Identify Azure Databricks workloads

Completed

Azure Databricks offers capabilities for various workloads including Machine Learning and Large Language Models (LLM), Data Science, Data Engineering, BI and Data Warehousing, and Streaming Processing.

Data Science and Engineering

This workload is designed for data scientists and engineers who need to collaborate on complex data processing tasks. It provides an integrated environment with Apache Spark for big data processing in a data lakehouse, and supports multiple languages including Python, R, Scala, and SQL. The platform facilitates data exploration, visualization, and the development of data pipelines.

Diagram of Databricks data ingestion & data sources screen.

Machine Learning

The Machine Learning workload on Azure Databricks is optimized for building, training, and deploying machine learning models at scale. It includes MLflow, an open-source platform to manage the ML lifecycle, including experimentation, reproducibility, and deployment. It also supports various ML frameworks such as TensorFlow, PyTorch, and Scikit-learn, making it versatile for different ML tasks.

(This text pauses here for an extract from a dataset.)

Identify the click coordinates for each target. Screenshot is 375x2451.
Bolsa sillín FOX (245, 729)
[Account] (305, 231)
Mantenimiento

Diagram of Databricks Machine Learning screen.

SQL

The SQL workload is geared towards data analysts who primarily interact with data through SQL. It provides a familiar SQL editor, dashboards, and automatic visualization tools to analyze and visualize data directly within Azure Databricks. This workload is ideal for running quick ad-hoc queries and creating reports from large datasets.

Diagram of DatabricksSQL Editor screen.